Patent analysis

Patent analysis is the process of analyzing the texts of patent disclosures and other information (such as priority dates, filing and issuance countries, patent maintenance payments, patent citations, patent infringement actions etc.) from the patent lifecycle. Patent analysis is used to obtain deeper insights into different technologies and innovation. Other terms are sometimes used as synonyms for patent analytics: patent landscape, patent mapping, or cartography.[citation needed] However, there is no harmonized terminology in different languages, including in French and Spanish. Patent analytics encompasses the analysis of patent data, analysis of the scientific literature, data cleaning, text mining, machine learning, geographic mapping, and data visualisation.[1]

Patent analytics is used in industry and increasingly[as of?] explored by the public sector to take informed decisions related to prioritization and investments in R&D, IP portfolio management, commercialization of technology, and research collaborations among others.[2][3]

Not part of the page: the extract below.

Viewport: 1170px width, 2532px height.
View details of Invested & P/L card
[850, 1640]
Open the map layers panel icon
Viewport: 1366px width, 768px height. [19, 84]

Patent analysis tools and methods have traditionally[when?] been done using spreadsheet-based data analysis methods, such as SQL. However, since ca. 2020 the field of patent analysis has witnessed a convergence of traditional patent analytics with data science, machine learning, semantic technologies, and artificial intelligence[4] along with a surge in available tools that are being applied to patent visualization.[5] There has also been an increase in open-source software, tools[6] and datasets[7] being used for patent analytics, as well as the use of techniques, such as machine learning, for different tasks.[8] Some tools[9] propose semi-automated production of visualizations, dashboards or reports. Terabytes of patent information from many patent offices is available on-line for free from INPADOC or espacenet or Patentscope. Many developers of big data software, such as Google Patents, The Lens, Clarivate Analytics, ip.com, Derwent World Patents Index, and Questel-Orbit, use these free and other patent databases to test the capabilities of their own data analysis software.[citation needed]

  1. ^ Oldham, Paul. Chapter 1 Introduction | The WIPO Patent Analytics Handbook.
  2. ^ Ernst, Holger (2003-09-01). "Patent information for strategic technology management". World Patent Information. 25 (3): 233–242. Bibcode:2003WPatI..25..233E. doi:10.1016/S0172-2190(03)00077-2. ISSN 0172-2190.
  3. ^ Analytics, WIPO Patent (2020-07-14), wipo-analytics/presentations, retrieved 2021-12-30
  4. ^ University, Carnegie Mellon. "About - Center for AI and Patent Analysis - Carnegie Mellon University". www.cmu.edu. Retrieved 2021-12-30.
  5. ^ Kitsara, Irene (29 January 2018). "Stages, Tasks, Workflow and Tools in the preparation of Patent Landscape Reports". WIPO Github. Retrieved 30 December 2021.
  6. ^ "An Overview of Patent Analytics Tools - Paul Oldham's Analytics Blog". www.pauloldham.net. Retrieved 2021-12-30.
  7. ^ de Rassenfosse, Gaétan; Kozak, Jan; Seliger, Florian (6 November 2019). "Geocoding of worldwide patent data". Scientific Data. 6 (1): 260. Bibcode:2019NatSD...6..260D. doi:10.1038/s41597-019-0264-6. PMC 6834584. PMID 31695047.
  8. ^ WIPO (2016). "WIPO Manual on Open Source Tools for Patent Analytics". www.wipo.int. Patent Landscape Reports. doi:10.34667/tind.28980. Retrieved 2021-12-30.
  9. ^ "The Lens - Free & Open Patent and Scholarly Search". The Lens - Free & Open Patent and Scholarly Search. Retrieved 2022-11-30.